╔══

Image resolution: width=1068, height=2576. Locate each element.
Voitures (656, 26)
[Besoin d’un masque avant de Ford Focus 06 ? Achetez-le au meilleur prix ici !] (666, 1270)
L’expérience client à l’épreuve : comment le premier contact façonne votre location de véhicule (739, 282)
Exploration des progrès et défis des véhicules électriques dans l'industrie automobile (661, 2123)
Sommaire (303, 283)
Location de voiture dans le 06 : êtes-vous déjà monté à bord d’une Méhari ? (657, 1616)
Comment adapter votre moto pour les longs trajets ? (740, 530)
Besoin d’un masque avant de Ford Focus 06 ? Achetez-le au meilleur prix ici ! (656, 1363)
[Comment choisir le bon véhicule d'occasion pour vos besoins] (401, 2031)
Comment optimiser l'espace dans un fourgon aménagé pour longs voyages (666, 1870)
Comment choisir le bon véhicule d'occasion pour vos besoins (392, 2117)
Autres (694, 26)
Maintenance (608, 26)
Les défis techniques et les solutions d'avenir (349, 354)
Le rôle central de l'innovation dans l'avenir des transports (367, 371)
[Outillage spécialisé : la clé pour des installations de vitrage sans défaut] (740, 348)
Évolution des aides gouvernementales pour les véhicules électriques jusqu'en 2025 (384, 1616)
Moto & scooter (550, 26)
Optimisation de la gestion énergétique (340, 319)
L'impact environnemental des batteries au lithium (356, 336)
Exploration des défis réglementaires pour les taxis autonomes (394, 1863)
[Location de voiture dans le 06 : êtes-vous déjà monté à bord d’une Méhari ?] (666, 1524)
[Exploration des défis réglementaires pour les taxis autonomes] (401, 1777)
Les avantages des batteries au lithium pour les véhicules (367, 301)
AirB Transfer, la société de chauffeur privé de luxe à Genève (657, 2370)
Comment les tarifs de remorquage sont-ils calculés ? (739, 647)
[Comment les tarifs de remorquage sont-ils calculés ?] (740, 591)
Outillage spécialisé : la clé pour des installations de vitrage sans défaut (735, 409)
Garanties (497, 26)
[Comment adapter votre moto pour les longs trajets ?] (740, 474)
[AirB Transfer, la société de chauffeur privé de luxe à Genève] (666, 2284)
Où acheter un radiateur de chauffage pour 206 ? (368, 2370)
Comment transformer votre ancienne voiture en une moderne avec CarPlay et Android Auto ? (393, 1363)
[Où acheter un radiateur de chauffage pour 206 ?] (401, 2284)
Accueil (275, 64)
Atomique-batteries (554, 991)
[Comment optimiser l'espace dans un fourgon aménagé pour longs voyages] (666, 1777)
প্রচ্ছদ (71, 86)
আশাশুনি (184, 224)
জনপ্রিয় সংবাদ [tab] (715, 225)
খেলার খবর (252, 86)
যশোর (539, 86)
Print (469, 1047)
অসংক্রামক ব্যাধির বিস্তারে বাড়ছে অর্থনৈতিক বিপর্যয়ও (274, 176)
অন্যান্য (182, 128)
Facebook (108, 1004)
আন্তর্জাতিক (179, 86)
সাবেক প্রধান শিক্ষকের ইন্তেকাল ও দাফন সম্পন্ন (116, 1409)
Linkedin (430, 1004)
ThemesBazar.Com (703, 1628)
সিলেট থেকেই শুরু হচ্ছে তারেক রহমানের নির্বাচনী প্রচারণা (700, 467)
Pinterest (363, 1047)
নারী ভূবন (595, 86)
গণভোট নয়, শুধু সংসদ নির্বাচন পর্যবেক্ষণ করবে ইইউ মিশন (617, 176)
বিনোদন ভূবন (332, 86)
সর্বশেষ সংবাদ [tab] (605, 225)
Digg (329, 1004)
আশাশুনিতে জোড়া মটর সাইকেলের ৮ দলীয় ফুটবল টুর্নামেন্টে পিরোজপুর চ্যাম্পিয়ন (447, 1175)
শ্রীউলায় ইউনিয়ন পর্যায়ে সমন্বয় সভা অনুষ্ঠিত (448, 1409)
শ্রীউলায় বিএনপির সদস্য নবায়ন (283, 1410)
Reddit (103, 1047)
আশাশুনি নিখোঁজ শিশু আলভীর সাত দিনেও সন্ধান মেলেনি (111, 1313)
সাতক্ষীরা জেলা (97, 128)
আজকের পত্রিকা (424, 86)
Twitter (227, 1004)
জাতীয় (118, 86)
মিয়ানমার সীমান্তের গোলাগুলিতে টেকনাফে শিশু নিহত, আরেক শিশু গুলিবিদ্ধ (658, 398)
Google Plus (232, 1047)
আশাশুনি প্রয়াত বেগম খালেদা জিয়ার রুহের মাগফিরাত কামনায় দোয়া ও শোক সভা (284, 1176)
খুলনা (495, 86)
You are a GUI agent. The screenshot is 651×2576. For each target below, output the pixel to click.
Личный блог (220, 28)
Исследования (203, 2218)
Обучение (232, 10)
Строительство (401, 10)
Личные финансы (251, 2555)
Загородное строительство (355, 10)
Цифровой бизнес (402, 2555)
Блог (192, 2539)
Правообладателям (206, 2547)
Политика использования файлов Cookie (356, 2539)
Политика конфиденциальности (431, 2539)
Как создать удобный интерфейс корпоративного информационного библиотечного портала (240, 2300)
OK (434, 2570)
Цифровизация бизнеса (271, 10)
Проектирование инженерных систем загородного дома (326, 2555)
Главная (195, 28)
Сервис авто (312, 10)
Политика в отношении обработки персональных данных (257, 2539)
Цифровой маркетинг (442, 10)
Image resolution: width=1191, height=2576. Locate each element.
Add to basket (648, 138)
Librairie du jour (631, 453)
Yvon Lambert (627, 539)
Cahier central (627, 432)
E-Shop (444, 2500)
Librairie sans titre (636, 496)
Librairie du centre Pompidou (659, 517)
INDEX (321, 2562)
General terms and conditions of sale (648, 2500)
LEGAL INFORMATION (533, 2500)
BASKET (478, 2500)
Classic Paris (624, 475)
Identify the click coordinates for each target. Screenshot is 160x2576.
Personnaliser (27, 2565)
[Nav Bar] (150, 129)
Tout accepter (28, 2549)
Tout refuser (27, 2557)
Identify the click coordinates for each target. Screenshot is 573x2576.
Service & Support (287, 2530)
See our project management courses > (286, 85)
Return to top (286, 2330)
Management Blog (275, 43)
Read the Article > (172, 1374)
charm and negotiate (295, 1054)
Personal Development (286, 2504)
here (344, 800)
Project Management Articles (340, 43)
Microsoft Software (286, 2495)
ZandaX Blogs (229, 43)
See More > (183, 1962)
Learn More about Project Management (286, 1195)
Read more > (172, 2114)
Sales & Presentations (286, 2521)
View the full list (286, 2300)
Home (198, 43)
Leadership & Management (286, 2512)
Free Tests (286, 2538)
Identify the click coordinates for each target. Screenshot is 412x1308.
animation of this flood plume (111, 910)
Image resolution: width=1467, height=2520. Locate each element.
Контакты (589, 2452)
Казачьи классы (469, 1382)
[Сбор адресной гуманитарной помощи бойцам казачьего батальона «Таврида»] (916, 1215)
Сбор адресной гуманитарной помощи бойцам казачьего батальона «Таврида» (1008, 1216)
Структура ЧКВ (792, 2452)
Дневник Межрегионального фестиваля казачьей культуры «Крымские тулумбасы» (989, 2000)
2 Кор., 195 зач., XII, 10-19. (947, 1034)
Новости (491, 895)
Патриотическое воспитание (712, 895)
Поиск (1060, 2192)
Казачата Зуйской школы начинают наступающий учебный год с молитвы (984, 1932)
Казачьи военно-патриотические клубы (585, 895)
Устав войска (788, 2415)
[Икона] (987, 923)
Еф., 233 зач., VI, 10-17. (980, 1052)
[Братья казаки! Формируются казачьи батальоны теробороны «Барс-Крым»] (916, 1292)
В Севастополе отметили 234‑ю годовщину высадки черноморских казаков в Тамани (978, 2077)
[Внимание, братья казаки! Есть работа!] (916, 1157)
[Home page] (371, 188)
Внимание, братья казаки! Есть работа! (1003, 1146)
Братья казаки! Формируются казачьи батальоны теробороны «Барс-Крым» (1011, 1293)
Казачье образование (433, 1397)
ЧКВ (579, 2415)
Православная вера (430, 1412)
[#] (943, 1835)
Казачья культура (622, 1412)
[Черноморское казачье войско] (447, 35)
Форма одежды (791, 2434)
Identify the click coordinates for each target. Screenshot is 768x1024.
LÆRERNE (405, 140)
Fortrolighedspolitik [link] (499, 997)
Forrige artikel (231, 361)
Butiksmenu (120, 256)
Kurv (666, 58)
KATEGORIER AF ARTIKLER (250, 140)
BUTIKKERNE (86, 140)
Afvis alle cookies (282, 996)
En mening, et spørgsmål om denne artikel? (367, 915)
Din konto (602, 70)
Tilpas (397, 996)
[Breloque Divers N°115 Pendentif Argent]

╚══

### Assignment
When you reach the line in the material above that holds "প্রচ্ছদ (71, 86)", begin reproducing lines exactly, and stop after the line that holds "Строительство (401, 10)".

### Expected answer
প্রচ্ছদ (71, 86)
আশাশুনি (184, 224)
জনপ্রিয় সংবাদ [tab] (715, 225)
খেলার খবর (252, 86)
যশোর (539, 86)
Print (469, 1047)
অসংক্রামক ব্যাধির বিস্তারে বাড়ছে অর্থনৈতিক বিপর্যয়ও (274, 176)
অন্যান্য (182, 128)
Facebook (108, 1004)
আন্তর্জাতিক (179, 86)
সাবেক প্রধান শিক্ষকের ইন্তেকাল ও দাফন সম্পন্ন (116, 1409)
Linkedin (430, 1004)
ThemesBazar.Com (703, 1628)
সিলেট থেকেই শুরু হচ্ছে তারেক রহমানের নির্বাচনী প্রচারণা (700, 467)
Pinterest (363, 1047)
নারী ভূবন (595, 86)
গণভোট নয়, শুধু সংসদ নির্বাচন পর্যবেক্ষণ করবে ইইউ মিশন (617, 176)
বিনোদন ভূবন (332, 86)
সর্বশেষ সংবাদ [tab] (605, 225)
Digg (329, 1004)
আশাশুনিতে জোড়া মটর সাইকেলের ৮ দলীয় ফুটবল টুর্নামেন্টে পিরোজপুর চ্যাম্পিয়ন (447, 1175)
শ্রীউলায় ইউনিয়ন পর্যায়ে সমন্বয় সভা অনুষ্ঠিত (448, 1409)
শ্রীউলায় বিএনপির সদস্য নবায়ন (283, 1410)
Reddit (103, 1047)
আশাশুনি নিখোঁজ শিশু আলভীর সাত দিনেও সন্ধান মেলেনি (111, 1313)
সাতক্ষীরা জেলা (97, 128)
আজকের পত্রিকা (424, 86)
Twitter (227, 1004)
জাতীয় (118, 86)
মিয়ানমার সীমান্তের গোলাগুলিতে টেকনাফে শিশু নিহত, আরেক শিশু গুলিবিদ্ধ (658, 398)
Google Plus (232, 1047)
আশাশুনি প্রয়াত বেগম খালেদা জিয়ার রুহের মাগফিরাত কামনায় দোয়া ও শোক সভা (284, 1176)
খুলনা (495, 86)
You are a GUI agent. The screenshot is 651×2576. For each target below, output the pixel to click.
Личный блог (220, 28)
Исследования (203, 2218)
Обучение (232, 10)
Строительство (401, 10)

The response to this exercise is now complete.